--- Your objective ---
Your job is to return every line in the data holding the string "опрема".

-=-=-=-=-

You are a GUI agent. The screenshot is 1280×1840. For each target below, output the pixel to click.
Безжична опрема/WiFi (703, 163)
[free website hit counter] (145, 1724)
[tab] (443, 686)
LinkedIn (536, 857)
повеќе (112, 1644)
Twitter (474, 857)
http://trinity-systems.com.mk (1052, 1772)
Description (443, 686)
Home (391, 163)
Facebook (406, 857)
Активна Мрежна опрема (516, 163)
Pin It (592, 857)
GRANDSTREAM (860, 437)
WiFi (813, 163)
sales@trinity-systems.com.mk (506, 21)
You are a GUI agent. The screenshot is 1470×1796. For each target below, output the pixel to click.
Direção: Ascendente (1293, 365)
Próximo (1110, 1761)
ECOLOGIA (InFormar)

-=-=-=-=-

--- Result for this exercise ---
Безжична опрема/WiFi (703, 163)
Активна Мрежна опрема (516, 163)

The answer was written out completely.